DoD’s FY ‘23 budget proposal will also include a request to fund multiple tranches of Phase 2 Small Business Innovation Research (SBIR) grants at the same time, to allow for greater flexibility if innovative companies need additional dollars to complete prototyping work

“A lot of times you’re provided, let’s say, $1.5 million to build a prototype. Well, what if that wasn’t enough money. So that means you’re halfway through a prototype but you need additional money to finish it.

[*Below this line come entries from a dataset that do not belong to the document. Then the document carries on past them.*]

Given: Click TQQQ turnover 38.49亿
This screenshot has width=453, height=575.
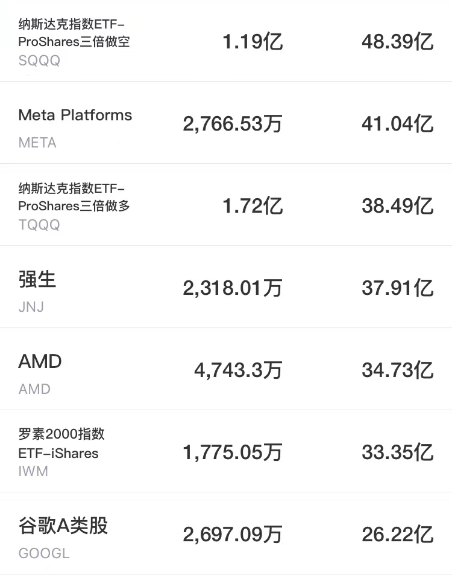Looking at the screenshot, I should [x=398, y=206].
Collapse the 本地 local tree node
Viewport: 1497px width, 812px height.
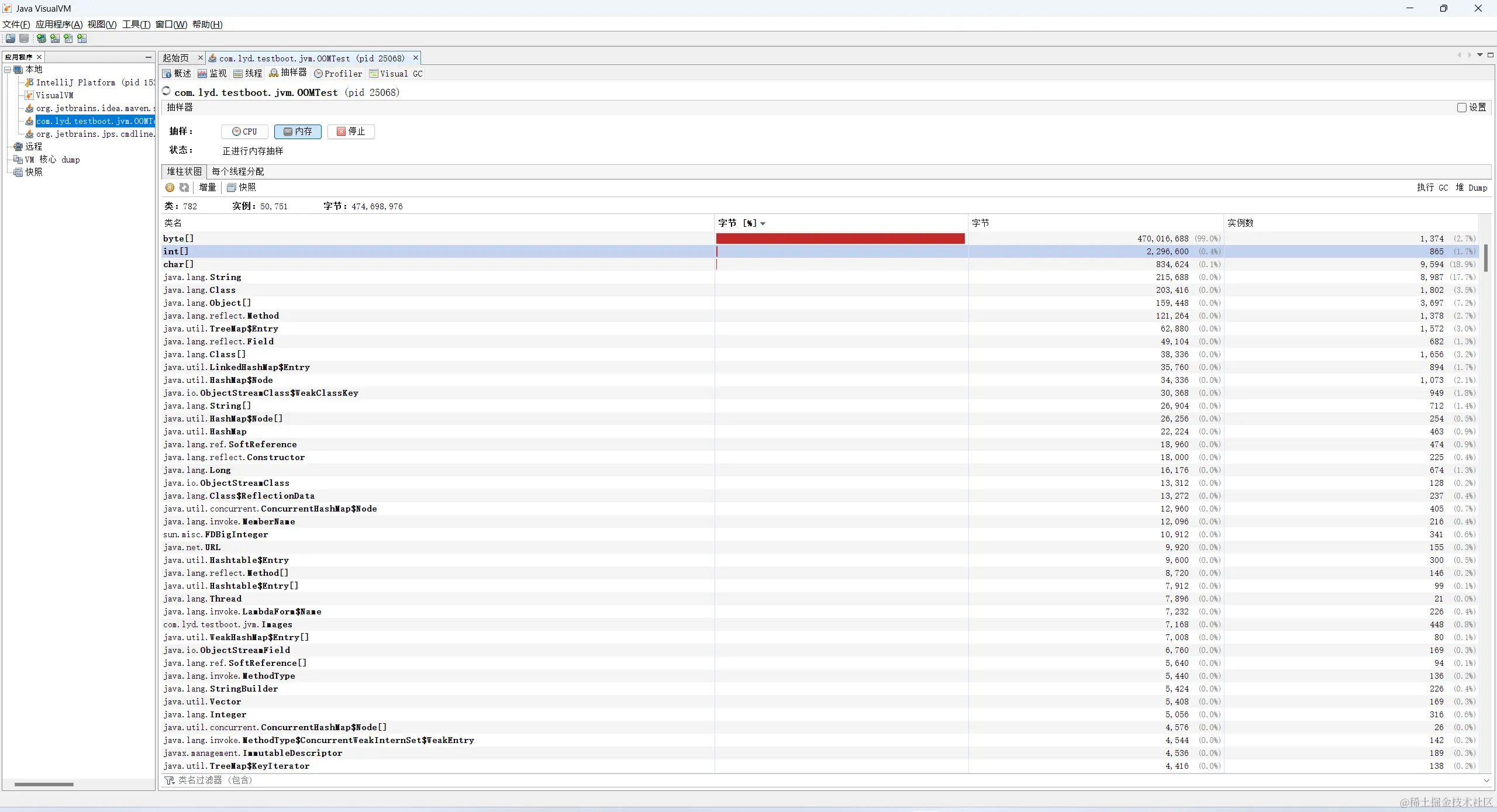(x=8, y=70)
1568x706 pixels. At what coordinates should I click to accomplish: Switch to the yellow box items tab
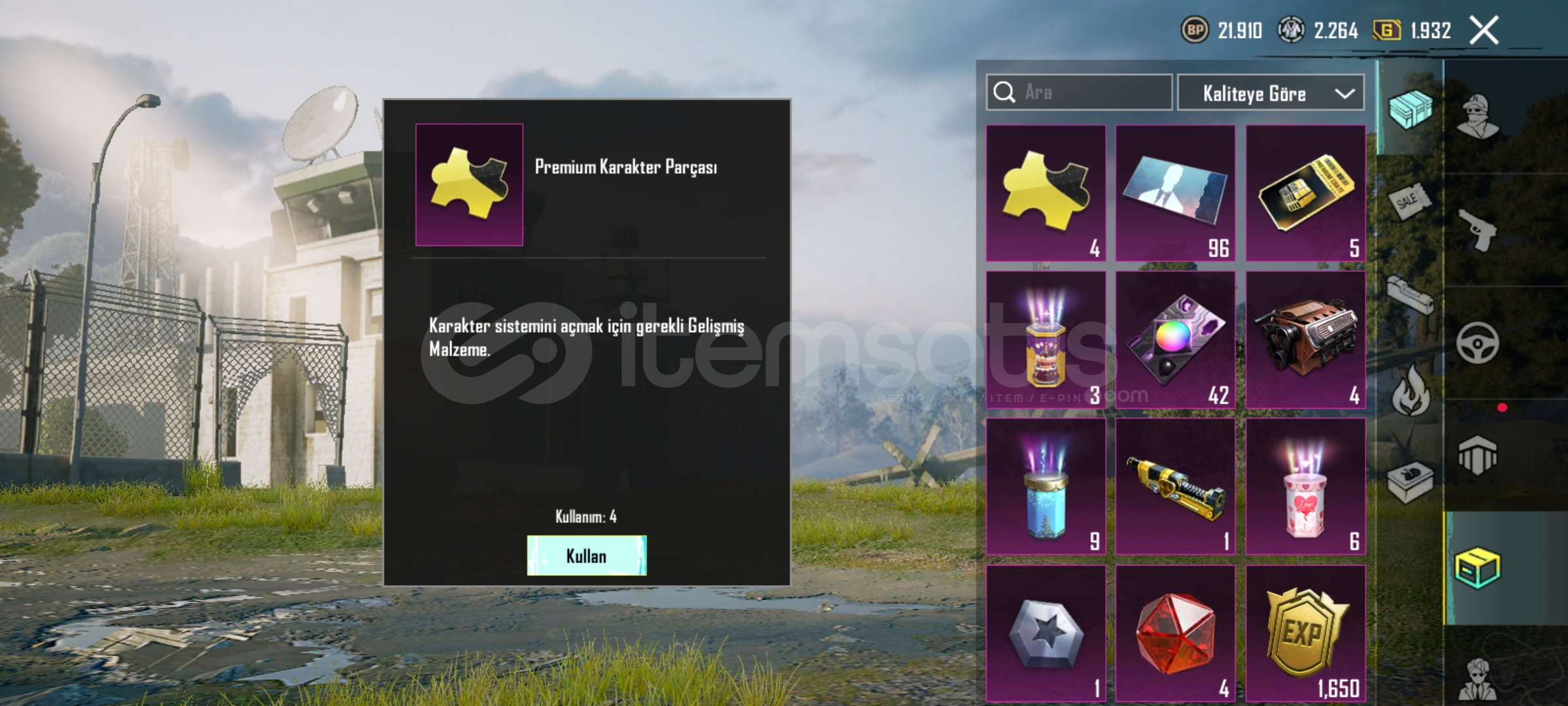(x=1478, y=569)
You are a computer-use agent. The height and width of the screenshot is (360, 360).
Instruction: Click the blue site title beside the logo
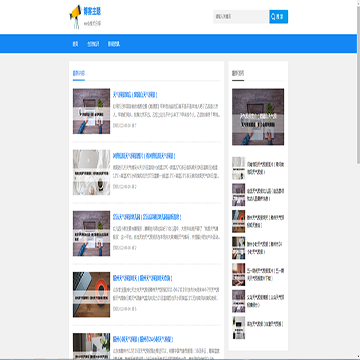[92, 11]
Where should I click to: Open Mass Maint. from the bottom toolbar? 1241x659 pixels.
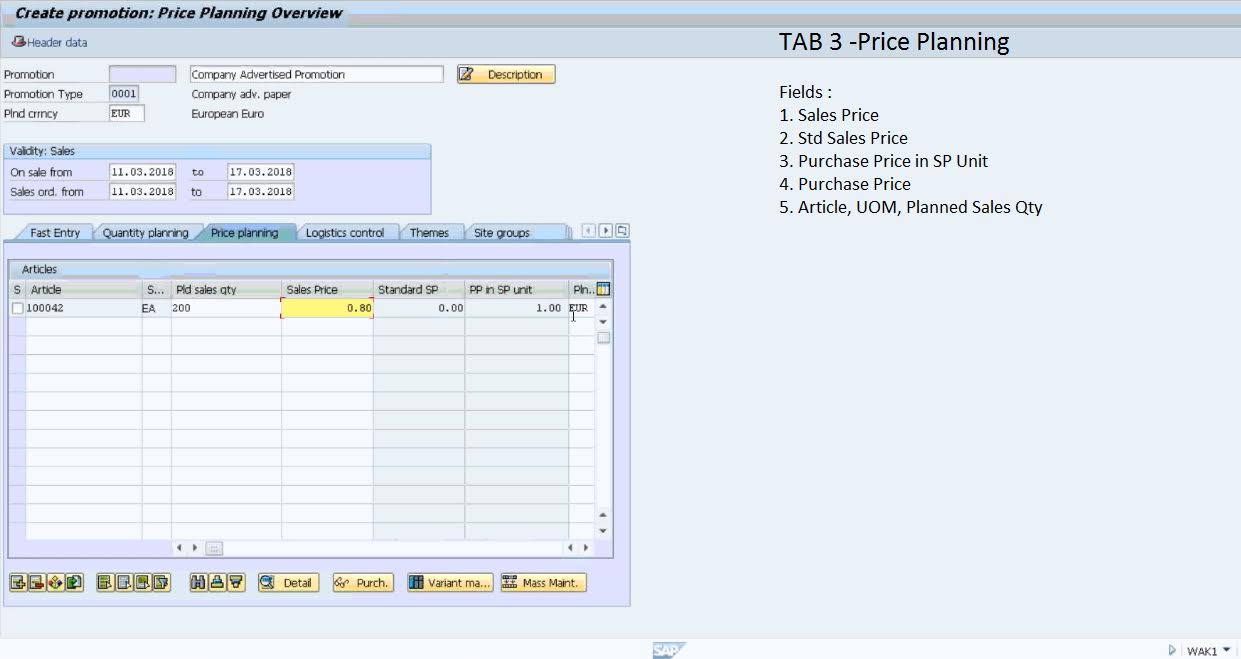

So I want to give an opportunity to provide additional funding within the SBIR program to help them complete the prototype,” Shyu said.

The RDER initiative and SBIR proposal are both aimed at addressing the challenge of getting innovative concepts from prototyping into production, Shyu noted, adding that she’s working on a specific strategy that would address the larger “valley of death” issue.

“I have been engaging with small companies because they’re the guys that are suffering from the ‘valley of death.’ I’ve visited small companies and I’ve held roundtables with small companies to talk about the biggest impediments they see in terms of working with the DoD,” Shyu said. “It [will be a] strategy on how to pave over this ‘valley of death,’ or at least to build a bridge.”

More specifically, Shyu said she’s focused on getting the Pentagon “a lot closer tied” to venture capital firms who can help support small businesses realize their innovative prototypes, to include holding roundtables with nearly a dozen VC firms to understand their current challenges in working with the department.

“They indicated the pace they are on, the decisions they have to make, is far more rapid than the DoD processes. However, they are interested at heart in terms of helping the DoD out. So if I could highlight successful Phase 2 [SBIR] companies that require a chunk of money before they can get a production contract or another R&D contract, they will be interested in helping out to provide venture funding. So that’s exactly what’s needed,” Shyu said.